Los recursos humanos vuelven a encontrase en el centro de los estudios de la administración y quizás para quedarse en el lugar que siempre han ocupado a pesar de las diferentes concepciones a lo largo de la evolución de la Administración de Empresas.
Ahora con más fuerza se gestionan las ventajas competitivas que aporta el tener una fuerza de trabajo capacitada, calificada, con experiencia y deseos de obtener resultados, comprometida con los objetivos sociales trazados por la organización.
Es por ello que en los últimos años han aparecido referentes a estas temáticas nuevas terminologías, como capital humano, talento humano o la gestión de competencias, esta última ha revolucionado el pensamiento gerencial de nuestra época al conceptualizar en el ser humano el conjunto de habilidades conocimientos, sentimientos y expectativas, es decir, la razón intangible de su actuar dentro de la entidad, fuente que genera componentes distintivos a la entidad.

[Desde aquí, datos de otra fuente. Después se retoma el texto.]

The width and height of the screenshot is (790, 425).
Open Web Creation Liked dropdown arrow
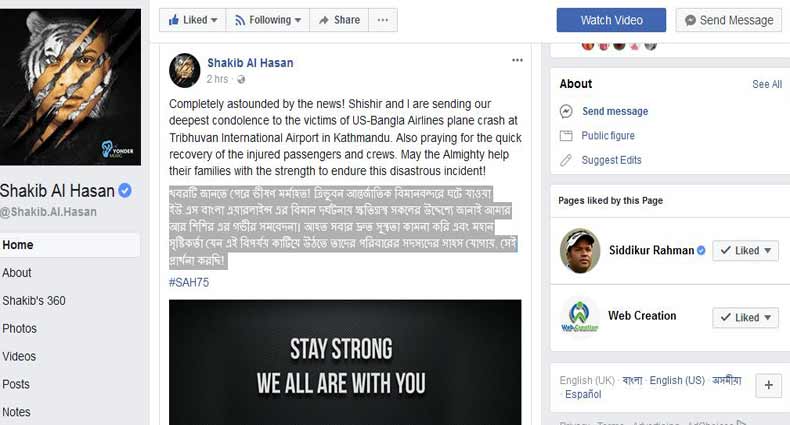point(767,317)
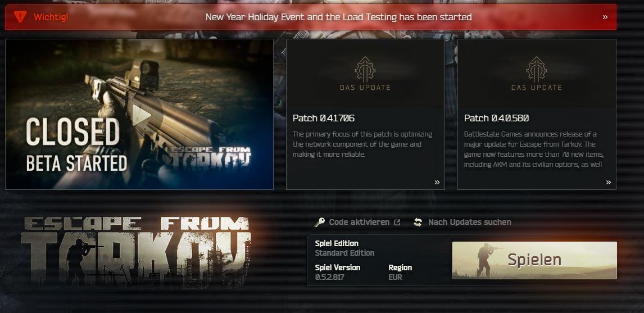Start the game with Spielen button

point(534,260)
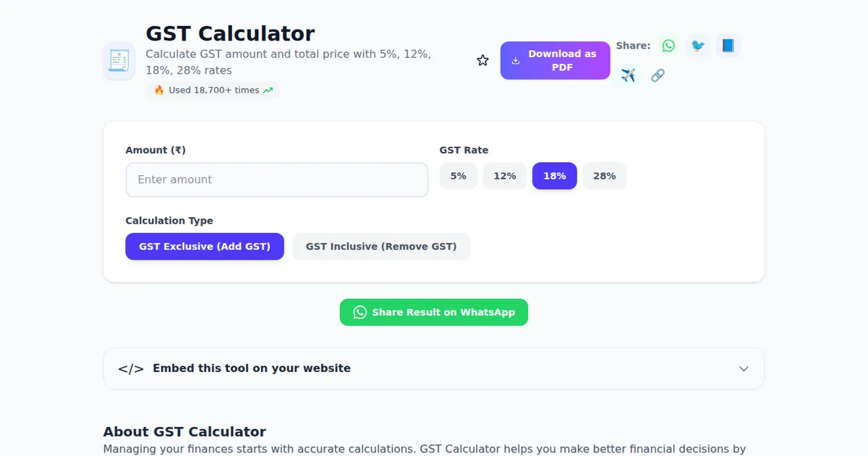This screenshot has height=456, width=868.
Task: Focus the Enter amount input field
Action: tap(277, 180)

Existen dos componentes de la atención al hombre en la organización, las condiciones materiales a las que esta sometida y las condiciones espirituales o no materiales, a la primera están ligadas la estimulación material, las condiciones de trabajo físicas, los recursos materiales a su disposición; la segunda esta presente en las relaciones sociales que se crean con los demás miembros, el sentido de responsabilidad ante el cumplimiento de una meta, el sentirse reconocido y parte de los logros del negocio.

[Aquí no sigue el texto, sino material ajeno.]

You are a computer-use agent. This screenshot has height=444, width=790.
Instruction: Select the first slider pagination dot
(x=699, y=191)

Ambas deben estar relacionadas, no podrá haber una organización en la que se gestione por parte de la dirección una de las dos condiciones obviando la otra, de nada vale tener un recurso humano con altos estímulos materiales si no se siente parte importante de los procesos dentro de la organización, el sentido de importancia de cada ser humano en la organización conlleva al éxito en los objetivos y en esa variable fundamental deben estar presentes ambas condiciones, las materiales y las espirituales. Ver Figura 1.
Claro está, que el ápice estratégico juega un papel fundamental en esta concepción de equilibrio entre ambas condiciones, trazar políticas dentro de la empresa que conlleven a una mejor atención al ser humano dentro de la entidad es tarea de la alta de dirección en muchos casos.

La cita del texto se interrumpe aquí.